The Mandatory Provident Fund (MPF) System in Hong Kong is a crucial component of the city’s retirement protection framework. Designed to cater to the needs of the workforce, the MPF System is the “second pillar” of the multi-pillar retirement protection framework recommended by the World Bank. This blog post aims to provide a comprehensive overview of the MPF System, including its coverage, features, and benefits, to help you better understand how it works and how it can benefit you.

Coverage and Eligibility

The MPF System covers a broad range of individuals, including employees and self-employed persons aged 18 to 64. However, there are certain exemptions under the Mandatory Provident Fund Schemes Ordinance (MPFSO). These exemptions include:

  • Statutory Pension or Provident Fund Schemes: Individuals covered by statutory pension or provident fund schemes.
  • Occupational Retirement Schemes: Members of occupational retirement schemes regulated under the Occupational Retirement Schemes Ordinance (ORSO).
  • Short-Term Employment: Persons from overseas who enter Hong Kong for employment or self-employment for not more than 13 months.
  • Specific Employment Roles: Employees of the European Union Office of the European Commission in Hong Kong, domestic employees, and self-employed hawkers.
  • Casual Employees: Employees who are employed for less than 60 days, excluding casual employees as defined under the MPFSO.

Contributions and Benefits

Mandatory Contributions

Both employees and employers are required to make mandatory contributions to the MPF scheme. Each party contributes five per cent of the employee’s relevant income. The maximum relevant income level for contribution purposes is currently $30,000 per month or $1,000 per day. Employees whose income is less than the minimum level of relevant income (currently $7,100 per month or $280 per day) are not required to contribute, but their employers are still required to make mandatory contributions for them.

Self-employed persons also have to contribute five per cent of their relevant income as mandatory contributions, subject to the minimum and maximum levels of relevant income for contribution purposes.

Voluntary Contributions

In addition to mandatory contributions, employees and self-employed persons can make voluntary contributions to accumulate more accrued benefits for retirement. Employers may also make voluntary contributions for their employees. These voluntary contributions are not required but can help build a larger retirement fund.

Tax Deductions

Mandatory contributions made by employees and self-employed persons, as well as mandatory contributions made by employers for their employees, are tax deductible, subject to certain limits. This can provide additional financial benefits by reducing taxable income.

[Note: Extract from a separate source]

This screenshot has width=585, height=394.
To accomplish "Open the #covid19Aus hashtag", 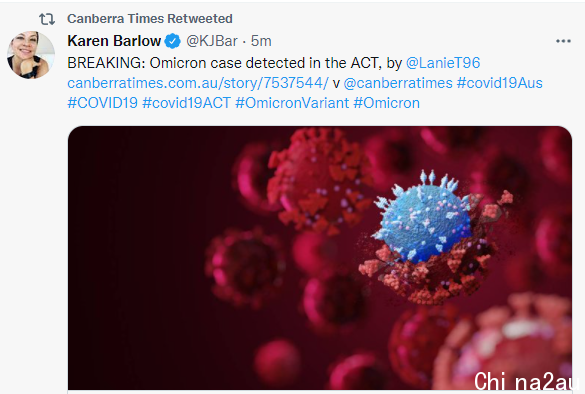I will (500, 83).
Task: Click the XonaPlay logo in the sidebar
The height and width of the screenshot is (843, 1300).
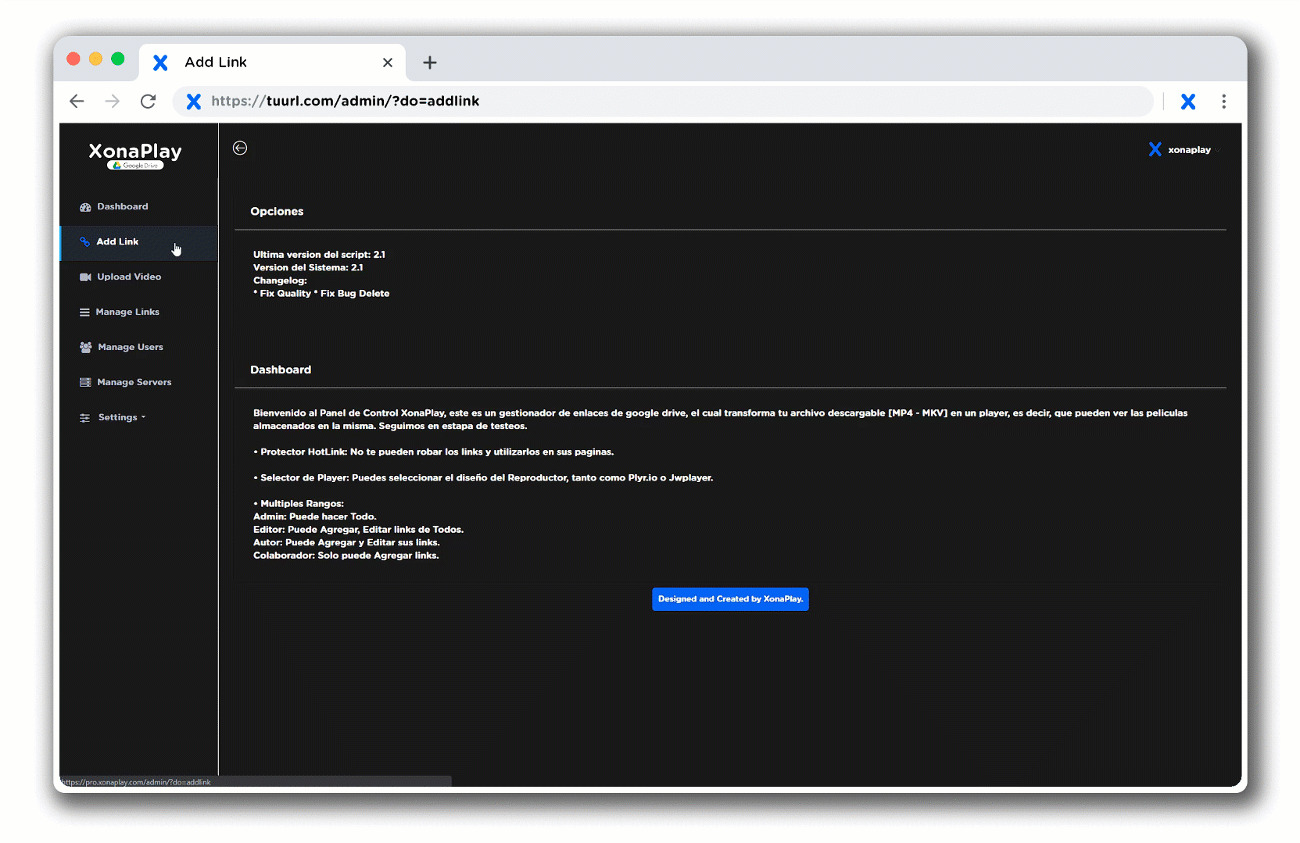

Preservation and Withdrawal of Benefits

Accrued benefits derived from mandatory contributions must be preserved until the scheme member reaches the retirement age of 65 or satisfies other specified circumstances. These circumstances include:

  • Early Retirement: On attaining the age of 60.
  • Permanent Departure from Hong Kong: If the individual permanently leaves Hong Kong.
  • Total Incapacity: If the individual is totally incapacitated.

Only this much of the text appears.